> _TO BE DONE_:
Reproduce the records word for word, beginning at their first line and ending after the line that contains "750x530 pixels. coord(45,89)". Both of these lines are included.

* Begin GIVEN DATA *

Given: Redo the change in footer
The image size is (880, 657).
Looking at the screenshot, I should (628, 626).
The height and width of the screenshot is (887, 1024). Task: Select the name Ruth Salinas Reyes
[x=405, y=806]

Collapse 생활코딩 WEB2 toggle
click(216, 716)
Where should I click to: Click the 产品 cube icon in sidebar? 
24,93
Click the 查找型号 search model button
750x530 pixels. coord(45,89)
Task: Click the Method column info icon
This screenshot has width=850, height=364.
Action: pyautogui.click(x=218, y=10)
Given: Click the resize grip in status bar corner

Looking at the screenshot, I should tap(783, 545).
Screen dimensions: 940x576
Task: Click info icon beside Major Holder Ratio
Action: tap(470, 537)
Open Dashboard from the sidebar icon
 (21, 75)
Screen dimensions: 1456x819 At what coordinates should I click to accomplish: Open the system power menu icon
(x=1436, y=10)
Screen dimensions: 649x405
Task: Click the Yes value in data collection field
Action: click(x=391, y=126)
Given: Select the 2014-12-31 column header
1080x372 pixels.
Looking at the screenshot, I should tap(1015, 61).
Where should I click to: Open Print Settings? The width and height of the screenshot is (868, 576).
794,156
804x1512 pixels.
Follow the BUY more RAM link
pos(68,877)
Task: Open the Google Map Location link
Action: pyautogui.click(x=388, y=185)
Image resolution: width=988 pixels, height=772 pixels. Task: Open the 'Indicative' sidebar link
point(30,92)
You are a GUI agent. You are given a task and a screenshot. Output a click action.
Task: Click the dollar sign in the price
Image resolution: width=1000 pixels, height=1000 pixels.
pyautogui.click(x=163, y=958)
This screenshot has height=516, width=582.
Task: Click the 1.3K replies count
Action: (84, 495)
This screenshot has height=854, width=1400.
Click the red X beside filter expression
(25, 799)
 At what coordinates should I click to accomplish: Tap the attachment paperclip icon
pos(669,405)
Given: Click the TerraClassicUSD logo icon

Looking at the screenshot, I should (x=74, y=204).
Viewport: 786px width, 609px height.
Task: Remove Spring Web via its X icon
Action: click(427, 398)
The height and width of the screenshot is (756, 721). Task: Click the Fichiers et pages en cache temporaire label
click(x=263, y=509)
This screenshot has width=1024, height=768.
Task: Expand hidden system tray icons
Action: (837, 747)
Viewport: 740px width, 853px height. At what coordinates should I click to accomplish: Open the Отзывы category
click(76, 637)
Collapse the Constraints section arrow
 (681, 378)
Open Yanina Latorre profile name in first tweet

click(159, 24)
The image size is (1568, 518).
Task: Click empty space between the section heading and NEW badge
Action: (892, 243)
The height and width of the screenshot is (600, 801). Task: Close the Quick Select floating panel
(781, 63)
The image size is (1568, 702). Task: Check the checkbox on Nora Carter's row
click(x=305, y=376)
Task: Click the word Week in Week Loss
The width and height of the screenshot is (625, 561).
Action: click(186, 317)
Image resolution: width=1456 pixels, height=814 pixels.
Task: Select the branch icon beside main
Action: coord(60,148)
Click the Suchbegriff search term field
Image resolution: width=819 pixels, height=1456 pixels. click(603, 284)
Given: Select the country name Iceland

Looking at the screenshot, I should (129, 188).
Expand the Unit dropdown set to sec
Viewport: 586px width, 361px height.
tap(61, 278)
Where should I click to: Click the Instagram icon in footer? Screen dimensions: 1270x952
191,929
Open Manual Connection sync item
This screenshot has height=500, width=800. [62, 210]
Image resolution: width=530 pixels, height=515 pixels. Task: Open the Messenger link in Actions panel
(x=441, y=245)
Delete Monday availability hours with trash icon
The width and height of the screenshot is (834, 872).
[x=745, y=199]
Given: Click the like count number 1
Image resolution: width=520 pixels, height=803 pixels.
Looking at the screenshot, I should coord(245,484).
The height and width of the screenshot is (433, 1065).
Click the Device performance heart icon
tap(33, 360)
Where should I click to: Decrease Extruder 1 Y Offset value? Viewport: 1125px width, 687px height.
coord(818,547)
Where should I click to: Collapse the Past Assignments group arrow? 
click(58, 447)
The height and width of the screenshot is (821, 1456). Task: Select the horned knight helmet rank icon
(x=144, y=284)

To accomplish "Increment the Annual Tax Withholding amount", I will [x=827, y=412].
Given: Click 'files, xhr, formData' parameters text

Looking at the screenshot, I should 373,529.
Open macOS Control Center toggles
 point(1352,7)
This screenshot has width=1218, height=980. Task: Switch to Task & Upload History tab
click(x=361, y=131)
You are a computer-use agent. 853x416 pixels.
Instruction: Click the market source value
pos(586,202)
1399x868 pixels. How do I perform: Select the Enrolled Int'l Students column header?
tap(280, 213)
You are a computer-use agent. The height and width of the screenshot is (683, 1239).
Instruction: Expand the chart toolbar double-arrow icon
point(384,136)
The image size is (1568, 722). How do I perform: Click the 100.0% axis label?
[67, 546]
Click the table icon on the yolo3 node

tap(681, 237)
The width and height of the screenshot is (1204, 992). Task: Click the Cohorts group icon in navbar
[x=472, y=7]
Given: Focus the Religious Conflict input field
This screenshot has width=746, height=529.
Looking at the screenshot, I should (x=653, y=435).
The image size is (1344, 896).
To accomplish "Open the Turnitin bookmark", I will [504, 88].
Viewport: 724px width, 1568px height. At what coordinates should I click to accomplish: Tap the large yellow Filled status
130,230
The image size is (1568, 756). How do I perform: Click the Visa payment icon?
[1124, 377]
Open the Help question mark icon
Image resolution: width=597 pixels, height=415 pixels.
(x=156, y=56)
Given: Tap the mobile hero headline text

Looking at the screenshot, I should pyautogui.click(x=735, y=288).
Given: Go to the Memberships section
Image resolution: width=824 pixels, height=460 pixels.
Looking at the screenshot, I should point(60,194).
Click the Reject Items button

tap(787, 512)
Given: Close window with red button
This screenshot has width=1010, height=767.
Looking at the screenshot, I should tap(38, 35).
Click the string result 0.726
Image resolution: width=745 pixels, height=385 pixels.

* End GIVEN DATA *

> _EXERCISE RESULT_:
Given: Redo the change in footer
The image size is (880, 657).
Looking at the screenshot, I should (628, 626).
The height and width of the screenshot is (887, 1024). Task: Select the name Ruth Salinas Reyes
[x=405, y=806]

Collapse 생활코딩 WEB2 toggle
click(216, 716)
Where should I click to: Click the 产品 cube icon in sidebar? 
24,93
Click the 查找型号 search model button
750x530 pixels. coord(45,89)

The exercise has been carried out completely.